Without notes, Yockey wrote his first book, Imperium: The Philosophy of History and Politics, in Brittas Bay, Ireland, over the winter and early spring of 1948. Imperium is a Spenglerian critique of 19th century materialism and rationalism that scorns democracy and equality, extols Nazism, and blames Jews for various problems. It subscribes to Spengler's suggestion that Germany had been destined to fulfil the 'Roman' role in Western Civilization by uniting all its states into one empire. It is dedicated to "the hero of the Second World War", intended to describe Adolf Hitler.Theodore J. O'Keefe of the Journal of Historical Review makes this assertion in his review of Kevin Coggan's 1999 study of Yockey. According to the late Doris Foster Lessard, a historian for many years in Ludington, Michigan, this information about Imperium was apparently known to Ludington residents of Yockey's parents' social circle. In an early example of Holocaust denial, it also claims that the Nazis' gas chambers were faked, even though in private Yockey praised the Holocaust against the Jews. Yockey mailed copies of Imperium to far-right figures in Europe and America. Views expressed in it were endorsed by former Nazi General Otto Remer (who had been Hitler's bodyguard); the American Revilo P. Oliver; and Italian esotericist Julius Evola.
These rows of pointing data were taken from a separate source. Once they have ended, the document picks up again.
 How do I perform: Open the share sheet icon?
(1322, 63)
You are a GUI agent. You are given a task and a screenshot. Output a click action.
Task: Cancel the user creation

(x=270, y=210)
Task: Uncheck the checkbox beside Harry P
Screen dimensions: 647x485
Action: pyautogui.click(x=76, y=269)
Yockey became embittered with Sir Oswald Mosley (Hitler's leading British proponent) after the latter refused to publish or review Imperium upon its completion, after having promised to do so. Mosley punched Yockey in the nose during a dispute in London's Hyde Park. With a small group of British fascists including the former Mosleyites Guy Chesham and John Gannon, Yockey formed the European Liberation Front (ELF) in 1948–49. The ELF formed ties with old Nazis along with other fascists. It issued a newsletter, Frontfighter, and in 1949 published Yockey's virulent anti-American, anti-communist and anti-semitic text The Proclamation of London, which called for a reinstatement of Nazism and the expulsion of the Jews (whom it labeled "the Culture-distorter") from Europe. The ELF was opposed by other neo-fascist groups and essentially disappeared by 1954 due to members being alienated by Yockey's imperious personality.
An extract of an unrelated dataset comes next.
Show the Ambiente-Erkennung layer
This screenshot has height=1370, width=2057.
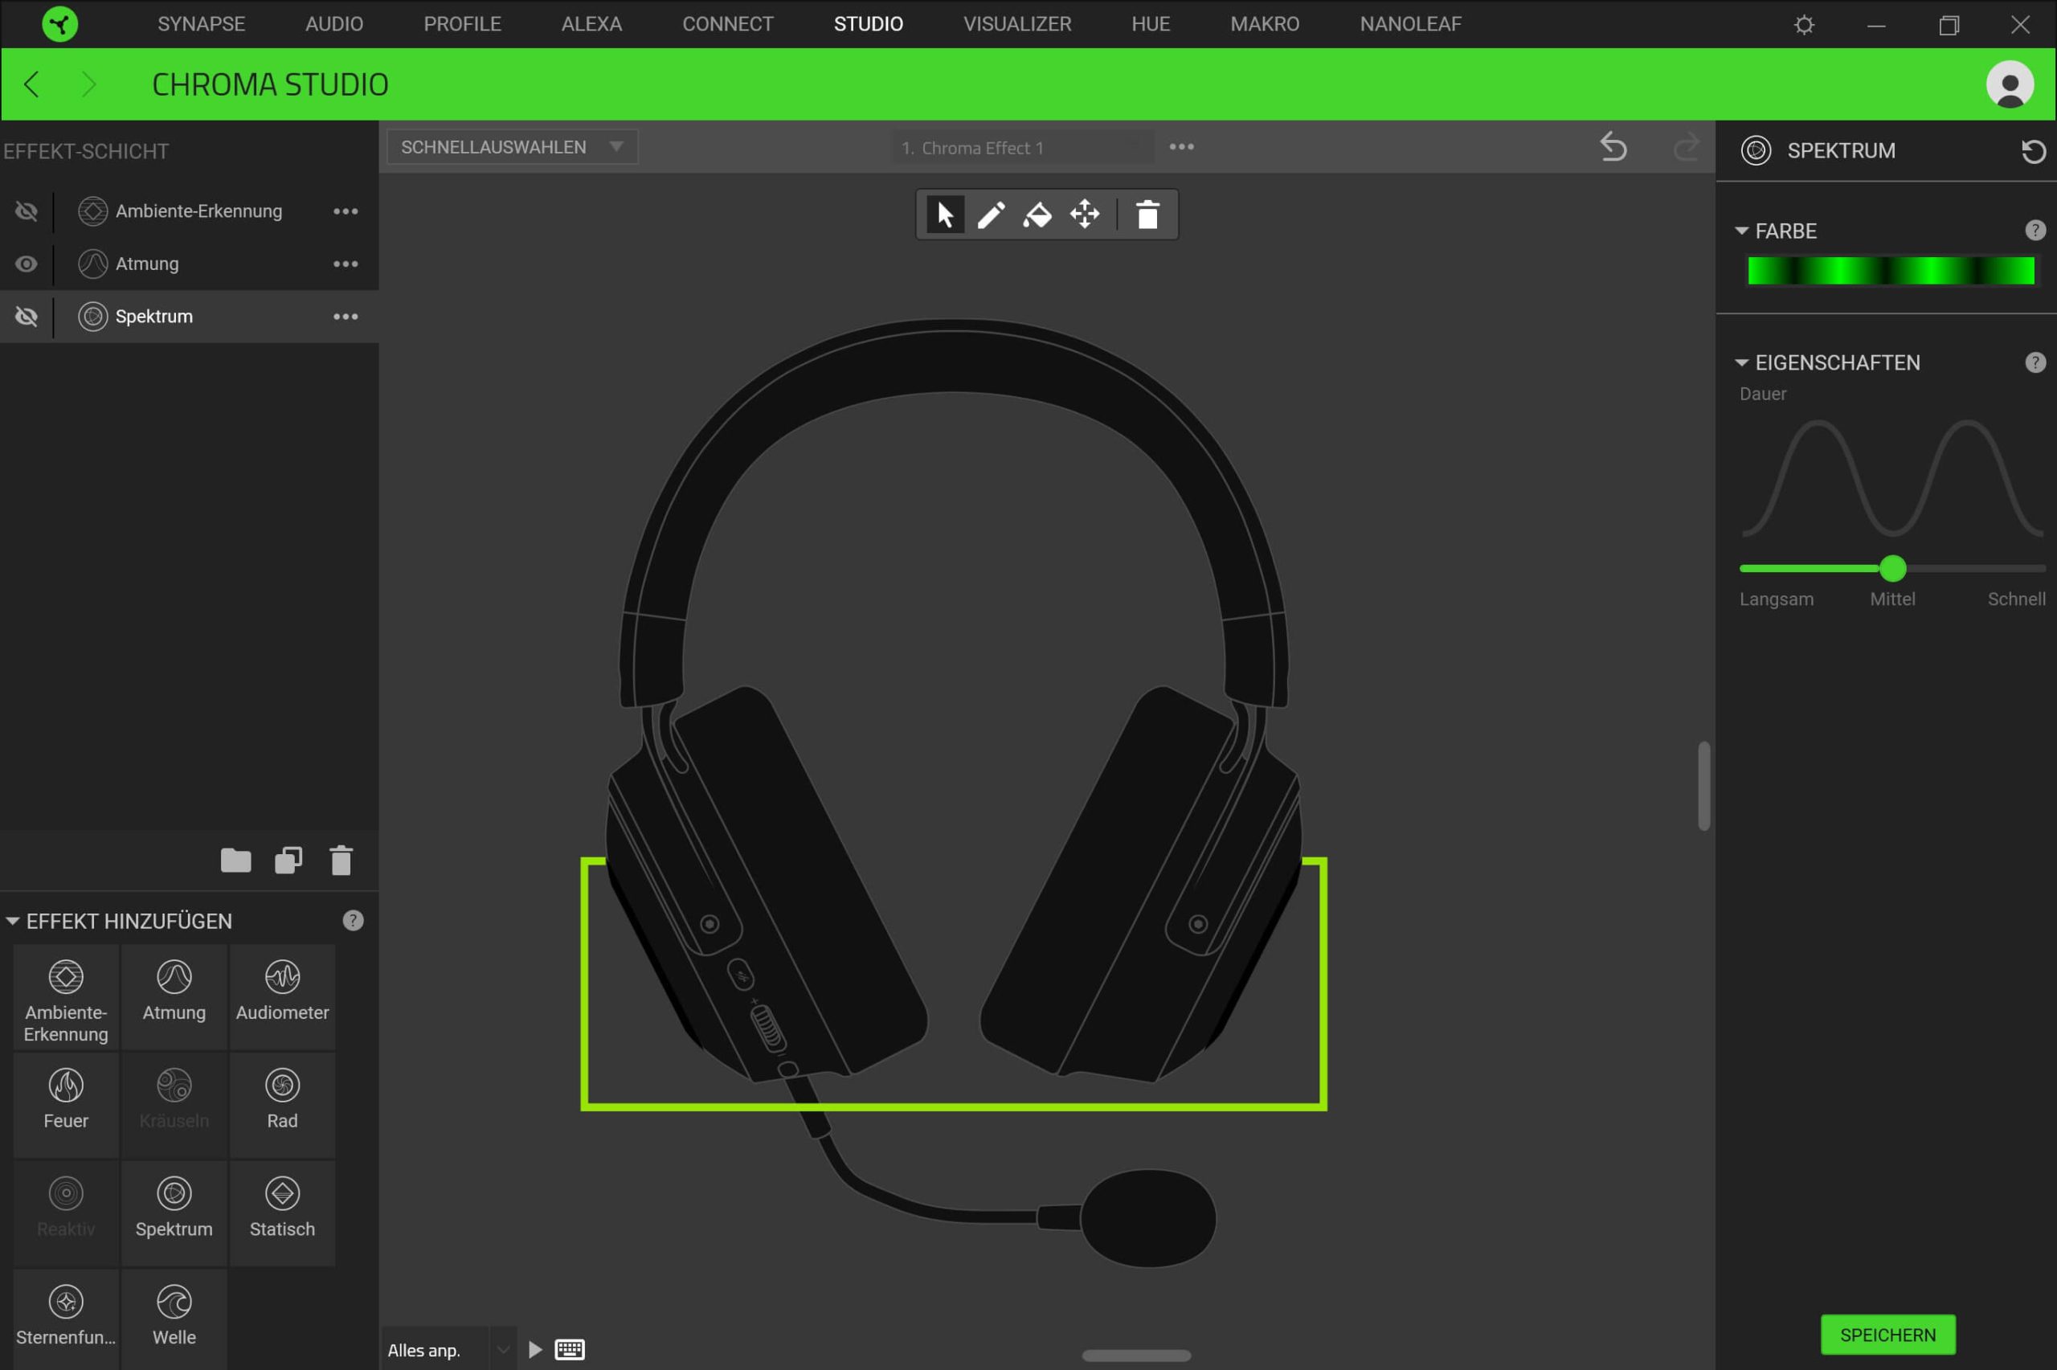point(26,211)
Declassified FBI files show that Yockey traveled to Los Angeles, San Francisco, and New York to collaborate with ultra-right activists, while eluding FBI agents who sought to question him. As a fugitive he spoke at the 1950 Christian Nationalist Party convention in Los Angeles organized by Gerald L. K. Smith. He also spent time in New Orleans writing propaganda for use in Latin America. His intercepted letters to other fascists in the 1950s were often signed "Torquemada" after the torturer of the Spanish Inquisition. 

Yockey was approached by the group around the anti-Communist Senator Joseph McCarthy in 1951. He was asked to ghost-write a speech for McCarthy which stressed the importance of greater friendship between Germany and the United States, although McCarthy never delivered it as the theme of the speech, when it was announced, aroused a great deal of controversy. 
 
Yockey collaborated with Soviet bloc intelligence, traveled behind the Iron Curtain, and was suspected of visiting East Germany, the Soviet Union and Cuba. He wrote with approval of antisemitic purges in the Eastern bloc countries. In late 1952, he traveled to Prague and witnessed the Prague Trials, and asserted that they "foretold a Russian break with Jewry". He became a Czech Secret Service courier.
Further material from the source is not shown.